Imagine this scenario in your current job, even if you’re not in software. When you start a job, you know that you’ve committed to be there for 3 years. That’s an absolute. Perhaps there’s even financial penalties if you choose to leave before the end of the contract. And if the company decides to terminate your contract? They still owe you the balance of the contract’s financial obligation.
(This entire article revolves around the idea of honest, hardworking employees, so let’s skip the “trying to get fired” argument for now.)
At every place I’ve worked, there have been all-stars, and there have been everyone else. But when you look across the financial landscape of the company, there’s almost no significant difference between the high performers and the rest of the crew. Why is that? If someone is putting in significantly more effort, why shouldn’t they be compensated accordingly? If they are driving significantly more business value, why not pay them more?
There’s the challenge though. Can you sincerely tell me that you know exactly what you’re measured on annually, and what percentage of your goals are completed? I don’t think that most companies give that much consideration to their employees. And for you, how can you expect to get any kind of raise/promotion/bonus if you can’t show your performance vs. goals?

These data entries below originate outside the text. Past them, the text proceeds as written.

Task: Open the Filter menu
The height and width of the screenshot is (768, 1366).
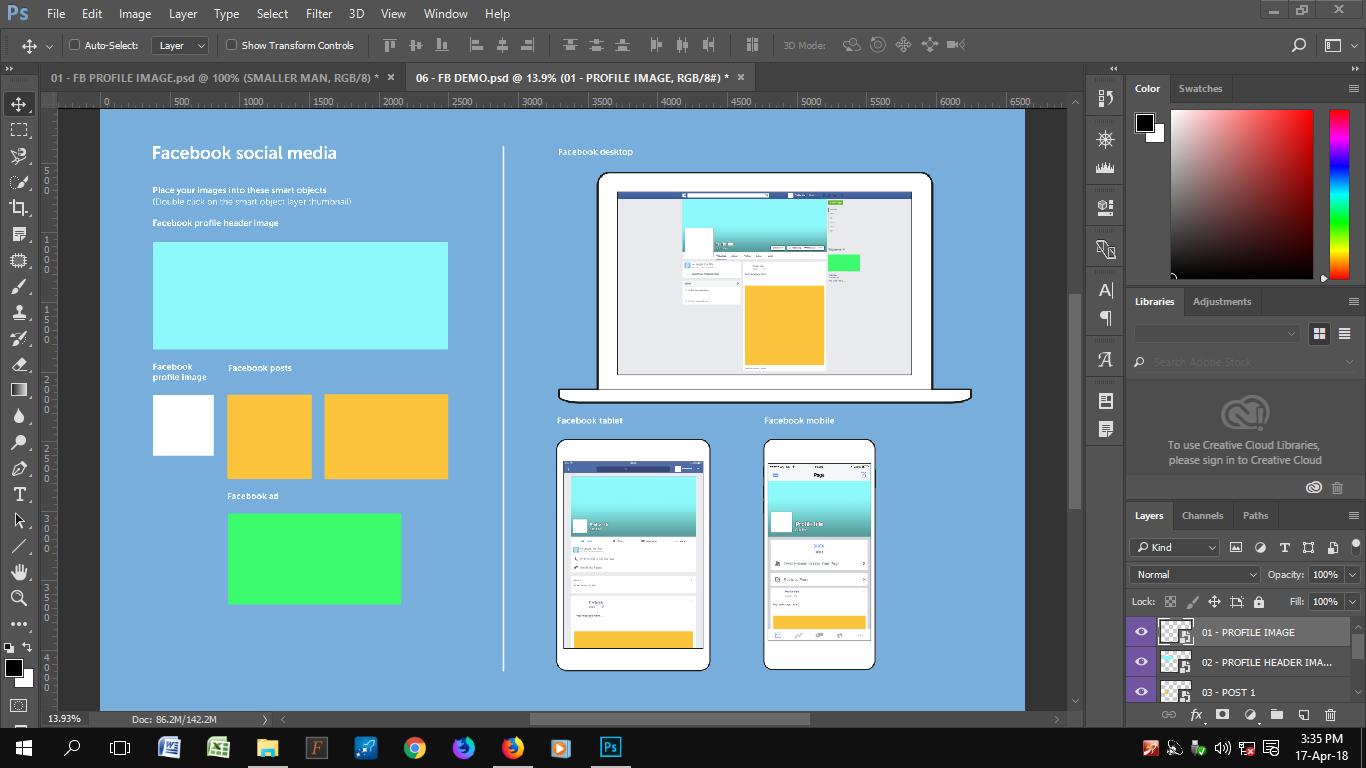Action: point(319,14)
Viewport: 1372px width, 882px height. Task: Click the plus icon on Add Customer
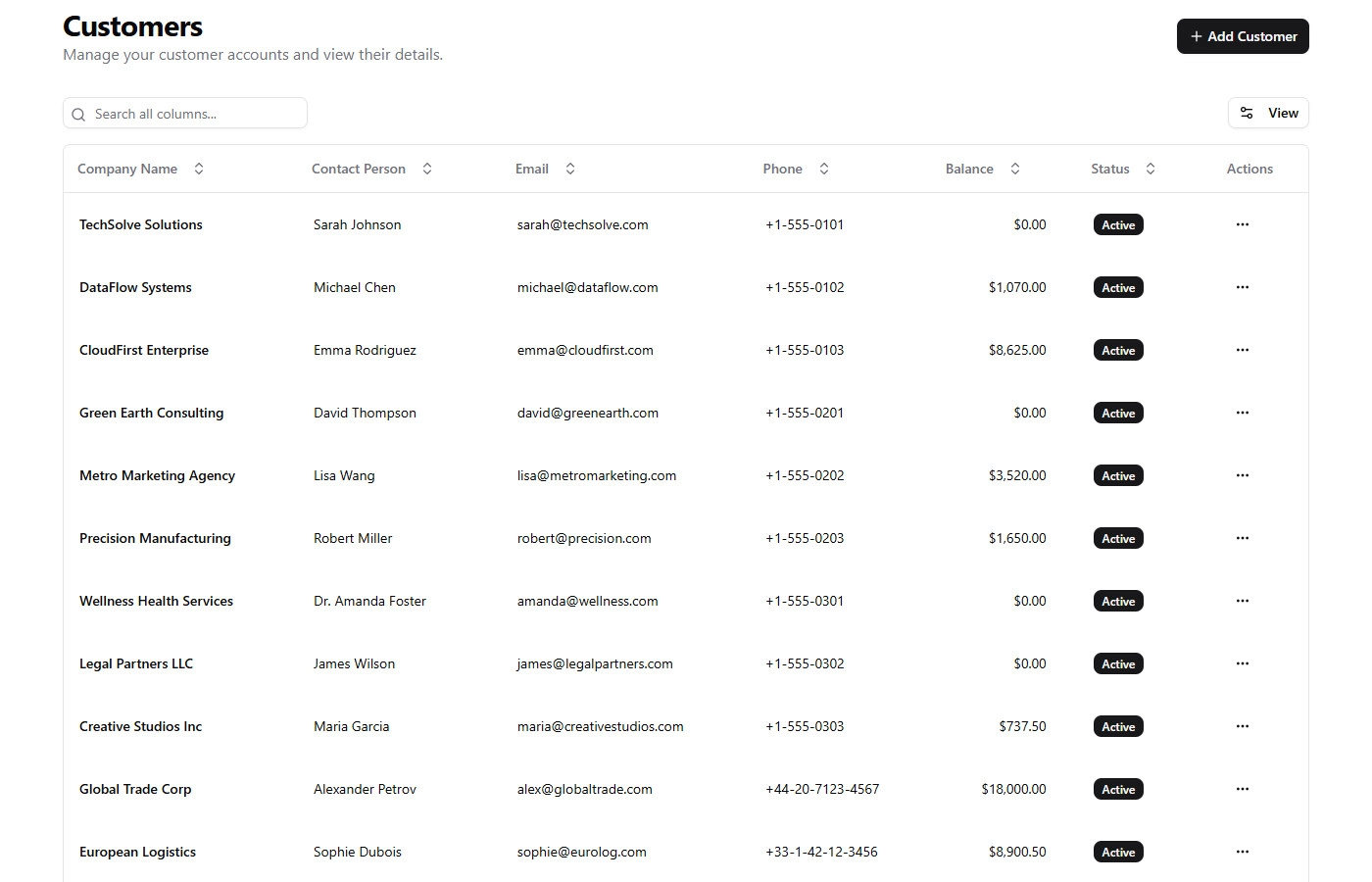click(x=1196, y=36)
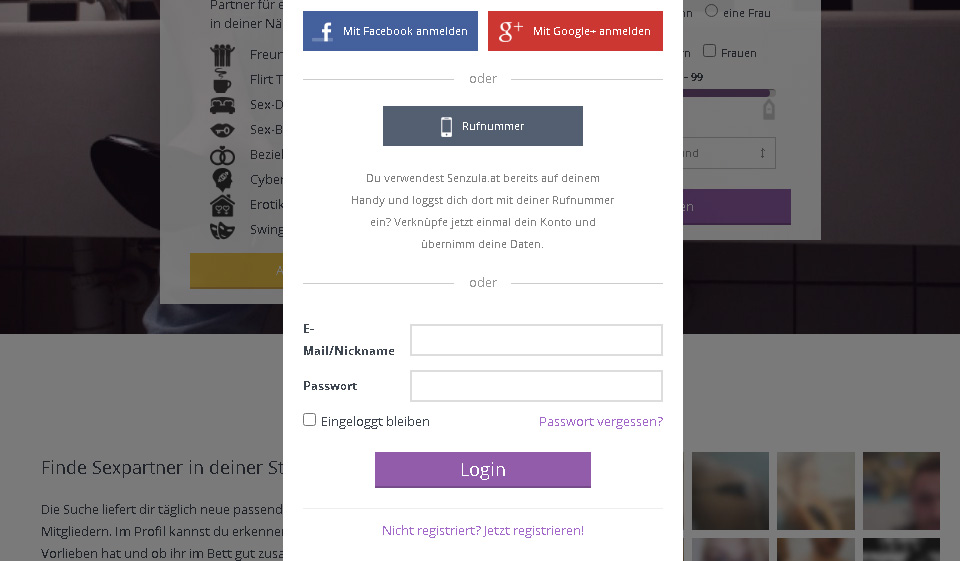Click the purple Login button
Image resolution: width=960 pixels, height=561 pixels.
pos(483,470)
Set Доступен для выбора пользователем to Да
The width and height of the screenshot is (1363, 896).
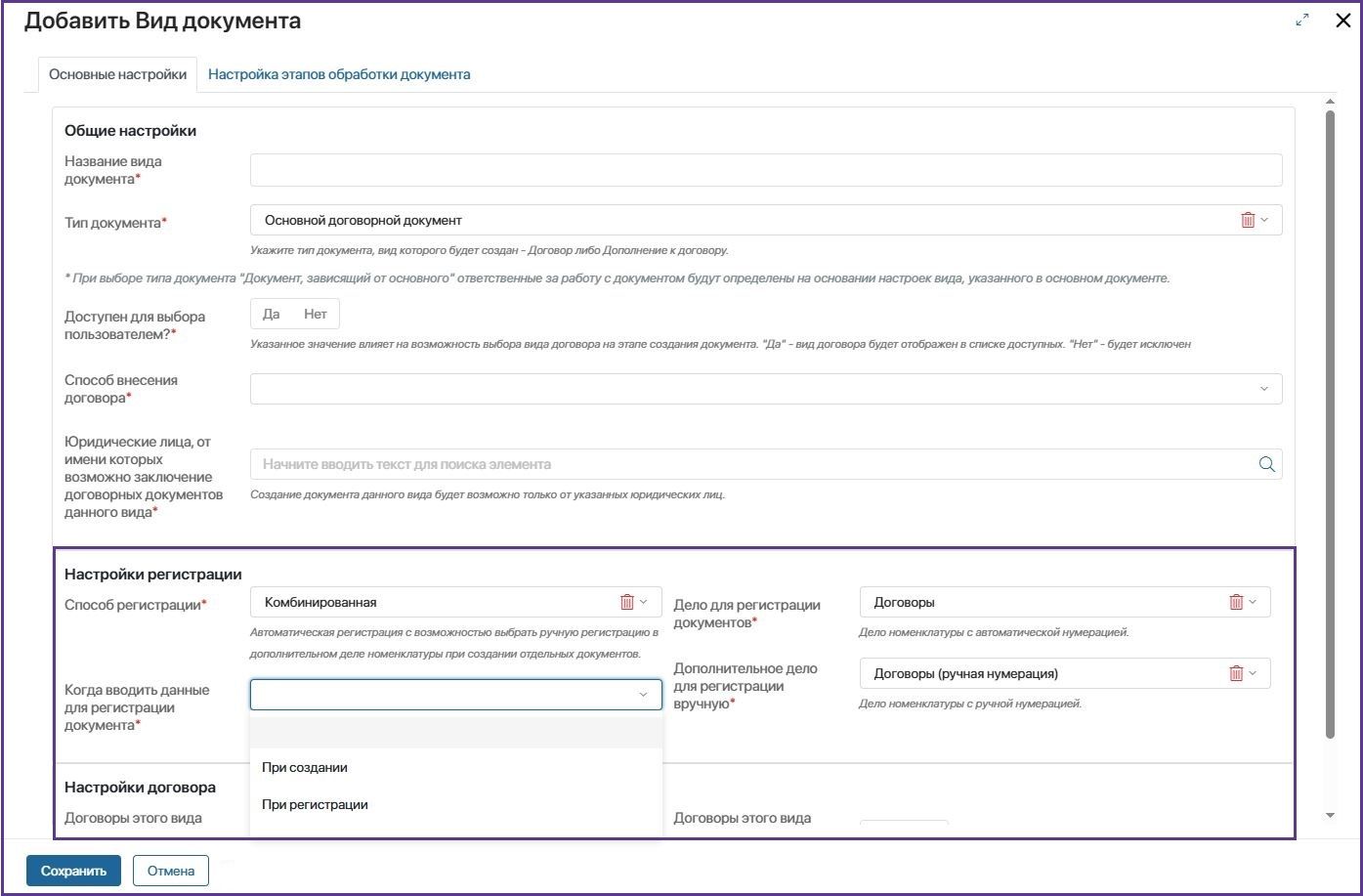[x=272, y=314]
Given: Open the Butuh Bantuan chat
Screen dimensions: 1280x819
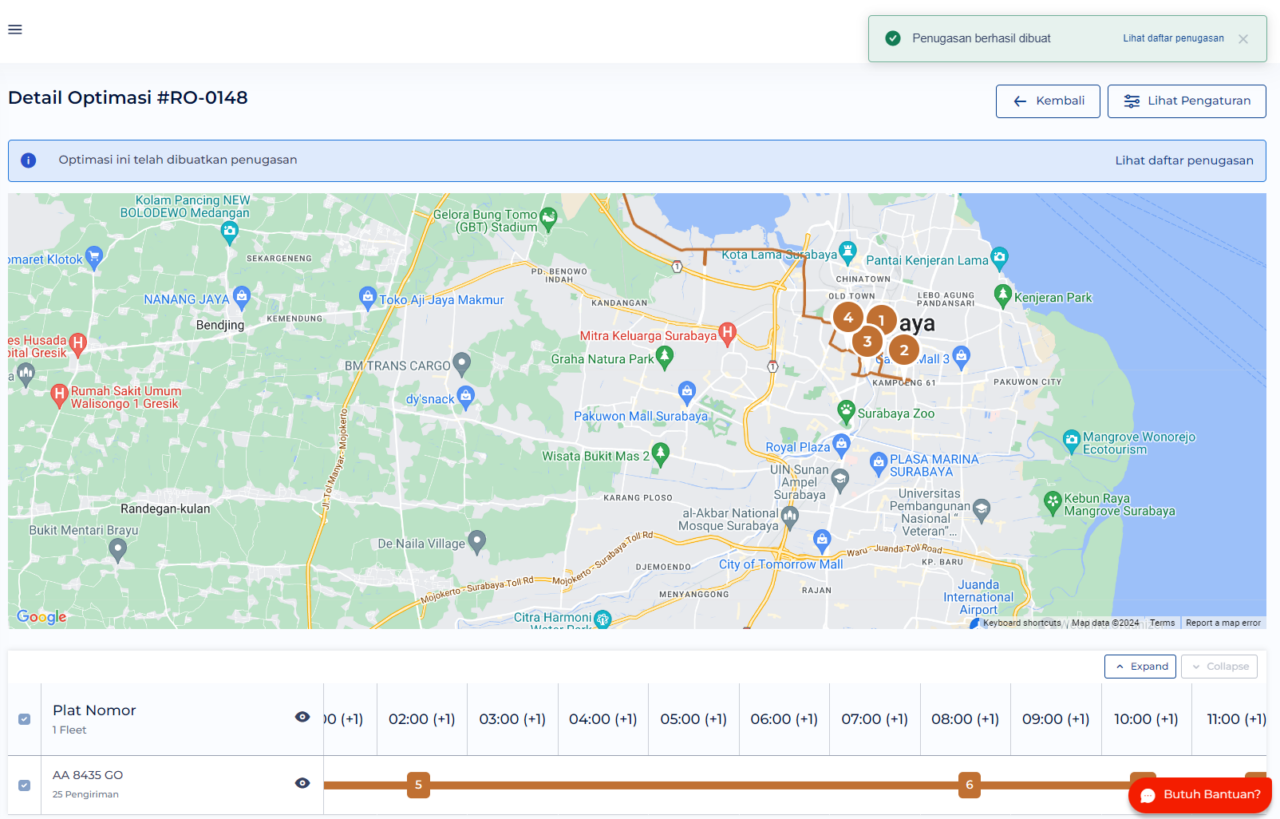Looking at the screenshot, I should pos(1199,794).
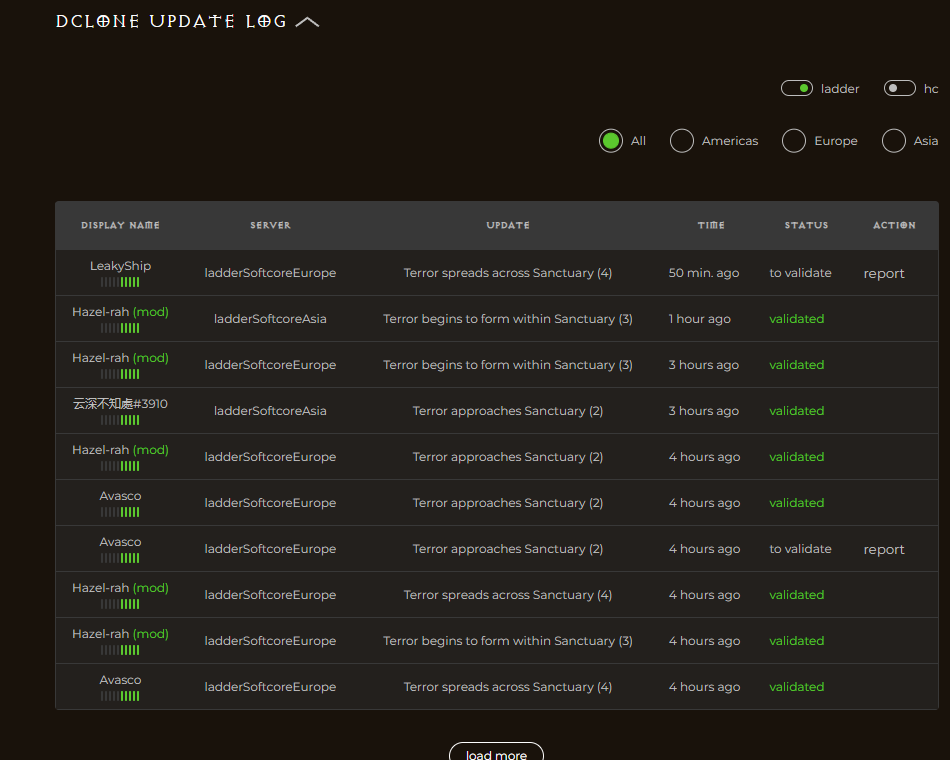Select the Americas region radio button
The image size is (950, 760).
682,141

I’m sure there are tremendous downsides to contractually-based employment. Many of you will bring those to my attention in the comments.
I’m just suggesting that there be a more open market in our industries. A free agent athlete declares that he is a free agent, and all of the other teams begin a bidding process for his services. In our industry, you have to secretly meet with each individual "team", and negotiate a possible deal in each case, all while hoping your current team doesn’t find out you’re looking at all.
To close, no, I’m not looking for a job. I actually love mine. But as I look at my friends & family trying to play this silly game of hide & seek, it really frustrates me.